▸ **About this task**
Only the lines from the one with "Focus the search field containing viva" through the end of the data below belong in the answer, restated word for word, pictures excluded.

▸ **Stored data**

•••

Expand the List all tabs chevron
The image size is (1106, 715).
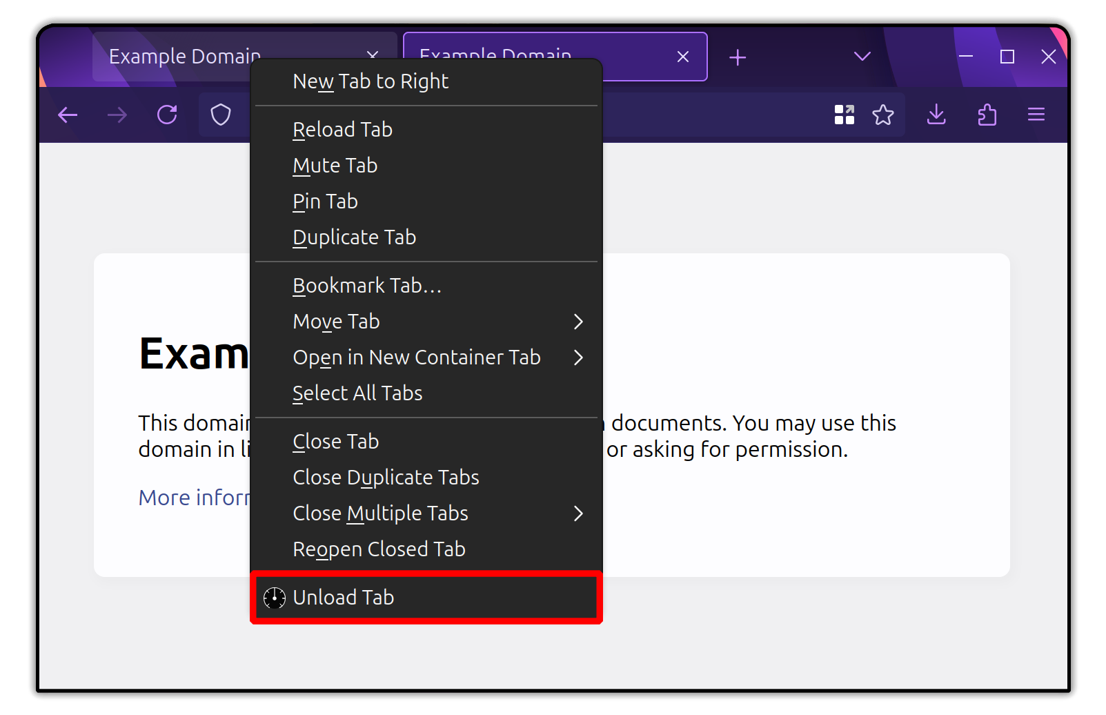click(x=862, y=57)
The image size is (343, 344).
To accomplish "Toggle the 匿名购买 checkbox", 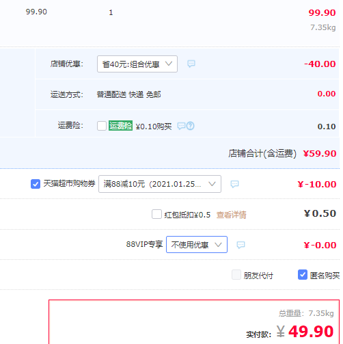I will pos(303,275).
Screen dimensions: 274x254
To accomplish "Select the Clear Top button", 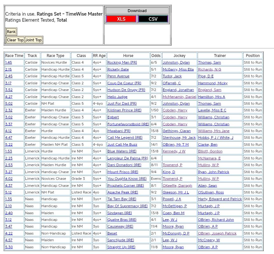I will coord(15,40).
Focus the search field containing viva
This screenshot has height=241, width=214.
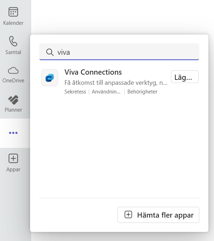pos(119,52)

•••

▸ **Reply to the task**
Focus the search field containing viva
This screenshot has height=241, width=214.
pos(119,52)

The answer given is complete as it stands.